■ **Exercise instructions**:
Return every line of the listing below that contains the word "should".

■ **Data shown**:
┄┄┄┄┄┄

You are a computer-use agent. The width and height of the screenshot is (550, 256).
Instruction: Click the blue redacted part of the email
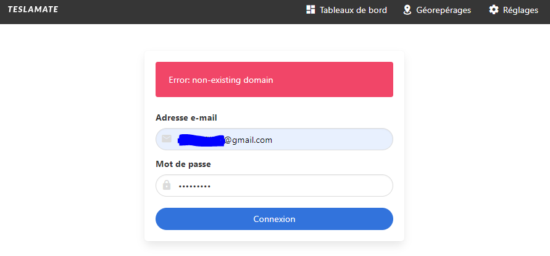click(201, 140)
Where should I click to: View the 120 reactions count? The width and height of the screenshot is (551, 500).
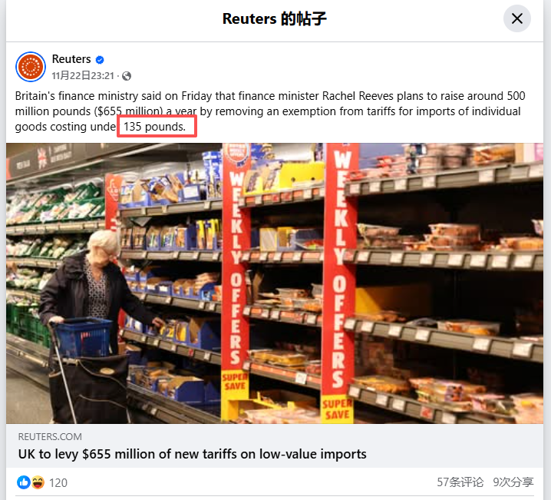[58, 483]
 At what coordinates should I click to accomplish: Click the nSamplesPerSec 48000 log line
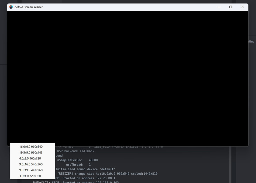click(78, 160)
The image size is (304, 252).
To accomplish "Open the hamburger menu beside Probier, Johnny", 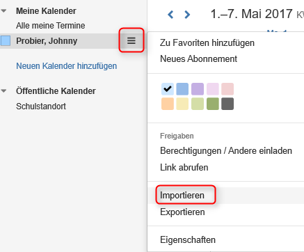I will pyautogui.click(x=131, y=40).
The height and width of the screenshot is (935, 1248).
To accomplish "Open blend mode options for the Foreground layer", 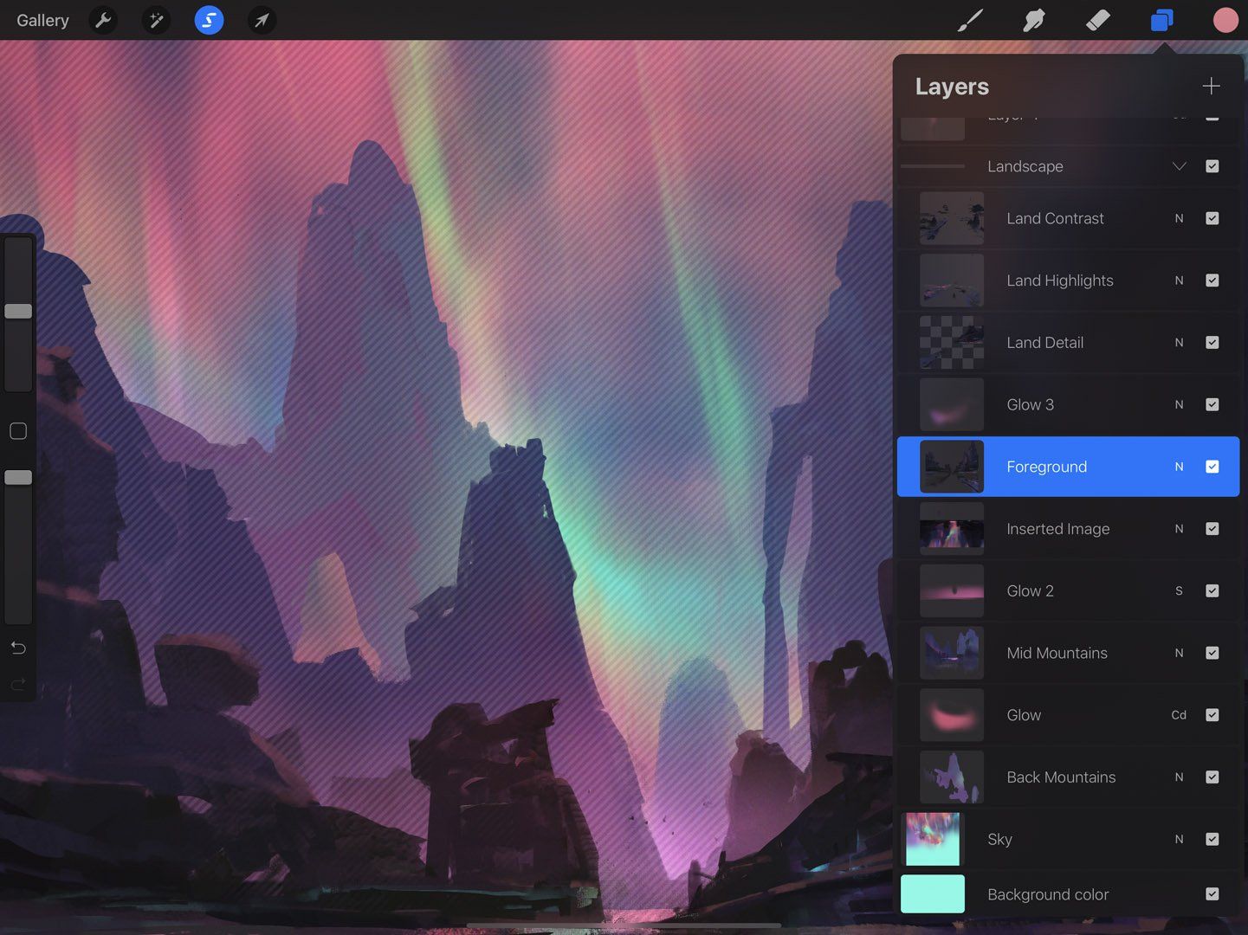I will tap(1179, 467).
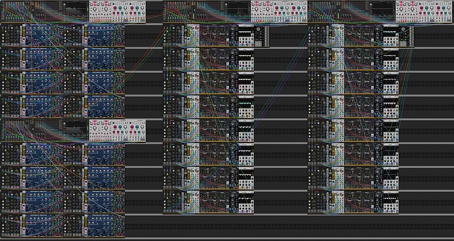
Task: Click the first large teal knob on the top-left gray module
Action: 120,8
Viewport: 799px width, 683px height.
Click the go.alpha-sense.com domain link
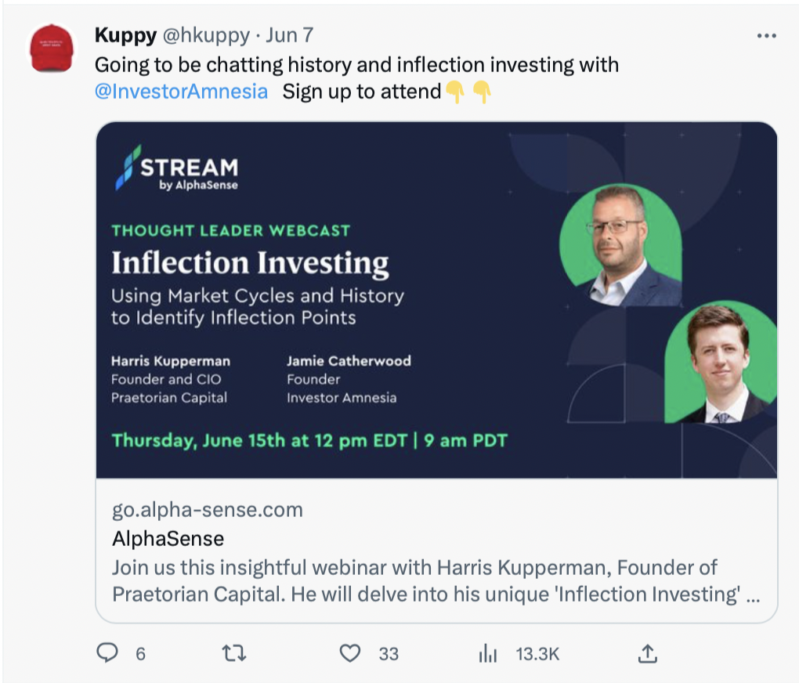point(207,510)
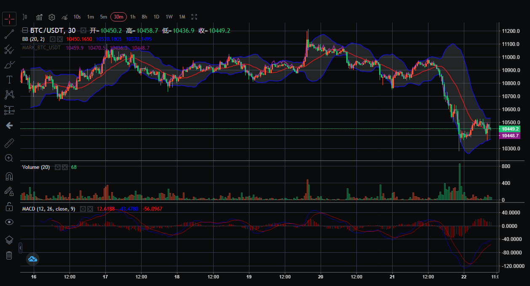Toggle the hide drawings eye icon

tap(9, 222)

┄┄┄┄┄┄

■ **Solution to the exercise**:
Where should I click to: View the 120 reactions count? The width and height of the screenshot is (551, 500).
 At what coordinates should I click to accomplish: Click the nSamplesPerSec 48000 log line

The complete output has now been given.